Offense flowed like a mighty river. Defense covered a fumble,
stole a Jake Plummer pass and set up two touchdowns. It couldn't
get better.
This had the look of long-sought mesh. A team peaking. A game
from which the Cowboys sprung higher and delivered a threat that
they are capable of exciting achievement. One of those watershed
events that upon future review would leap to memory as a season-turning
outcome.
But it wasn't. The season apparently will continue on its
erratic course. Defense beats the New York Giants one week, 16-6.
Offense wins the next start with 35 points.

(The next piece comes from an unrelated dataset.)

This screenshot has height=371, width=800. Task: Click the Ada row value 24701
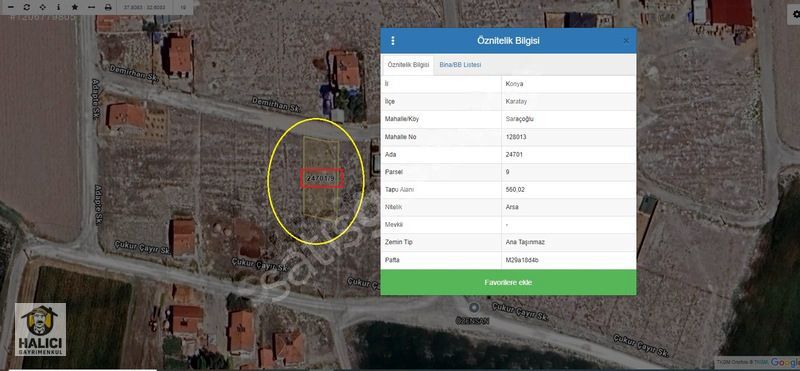pos(513,154)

Sunday against Seattle
is anyone's guess, including Gailey.
The usual sweet smell of victory bore a disturbing scent of
spoilage. No one threw roses at the feet of the winners. They
had to dodge stinkweed after Plummer passed them silly for 465
yards one yard short of the single-game opponent's record set
by Billy Wade of Chicago in 1962.
Yet pause to consider what the Cowboys have done in the face
of anticipation. They're 7-3, lead the NFC East by two games
and hold every tie-breaker advantage, which calculates to an
actual three-game bulge. Nor does it matter a pfennig if 7-3
occurred through mirrors, magic or default.
A team under new coaching management, already one game up
on its 6-10 finish a year ago and destined by majority forecast
to be no better than 9-7 this season is doing nicely. It's likely
doing the best it can.
"You don't go from 8-8 or 9-7 to 13-3 and win every game,
56-0. It doesn't happen that way," Gailey said Monday. "You
have to win tough games when your offense struggles or your defense
struggles. You have to find different ways to win. That's part
of the growth process of a team."
The Cowboys mostly win the hard way but sometimes offer a
34-0 blowout of Philadelphia for variety. Whereupon flash opinion
is again distorted by expectation they will play at that lofty
level. Such blind faith requires an inflated view of their actual
strength.
Few if any rival will beat the Cowboys running. They own too
much defensive speed for that to happen. But a passer like Plummer,
arm-accurate on his best day and youth-nimble afoot, means trouble.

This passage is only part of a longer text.